掘り起こし部隊には、身軽なピーターとジャックが選抜され、スージーは見張り役となった。他のスケルトンたちは、万が一に備えて、木の枝やら石ころやらで武装し、奪還作戦の後方支援をするという。
本当に、それでいいの? 大丈夫なの?
ヒーローは口に出すべきか否か逡巡したが、スケルトンたちの期待に満ちた眼窩が集中する
「——分かりました。では、アンジェリーナちゃんは、ぼくにお任せください!」
きらーんっ。
——とは、言ったものの、である。
何せ相手は犬である。
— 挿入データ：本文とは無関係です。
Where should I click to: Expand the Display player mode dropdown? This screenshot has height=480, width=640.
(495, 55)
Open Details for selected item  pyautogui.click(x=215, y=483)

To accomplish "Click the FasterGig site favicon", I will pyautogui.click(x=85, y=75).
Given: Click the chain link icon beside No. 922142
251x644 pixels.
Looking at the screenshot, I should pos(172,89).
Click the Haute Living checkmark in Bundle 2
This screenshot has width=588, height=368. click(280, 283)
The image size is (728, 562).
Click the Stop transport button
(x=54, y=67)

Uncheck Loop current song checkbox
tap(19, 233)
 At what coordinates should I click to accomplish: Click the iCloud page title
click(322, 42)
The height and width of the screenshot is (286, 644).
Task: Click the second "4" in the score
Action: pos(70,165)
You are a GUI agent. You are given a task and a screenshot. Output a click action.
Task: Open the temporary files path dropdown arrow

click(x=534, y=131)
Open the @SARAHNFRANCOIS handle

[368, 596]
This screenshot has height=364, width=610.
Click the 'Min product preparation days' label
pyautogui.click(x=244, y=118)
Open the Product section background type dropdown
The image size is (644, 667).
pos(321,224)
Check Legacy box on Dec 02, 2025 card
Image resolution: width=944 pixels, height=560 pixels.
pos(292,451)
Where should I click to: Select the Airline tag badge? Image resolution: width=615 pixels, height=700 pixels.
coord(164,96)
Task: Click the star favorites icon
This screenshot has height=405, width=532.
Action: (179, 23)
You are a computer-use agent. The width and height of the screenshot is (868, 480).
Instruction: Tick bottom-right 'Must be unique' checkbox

ただの、ラブラドールレトリバーの雌である。間違っても、殴ったり、蹴ったり、できるはずもなく加えて相手は迷子犬である。無事に、飼い主の元に戻してナンボなのである。
ヒーローは考えた。
手元のチラシを見ながら、何か良い
(これだ——っ!)
「よ、よし! アンジェリーナちゃん、ほら! フリスビーだよ。取っておいで——!」
チラシによれば、アンジェリーナちゃんは、アクタースーツのイケメンと、フリスビーが大好きだ。
アバレ太郎は、ヒーローだけに許された『例え覆面でも伝わる爽やかな笑顔』と、良い子のみんなを魅了する『格好良い決めポーズ』で、ヒーロー印のフリスビーを投げた。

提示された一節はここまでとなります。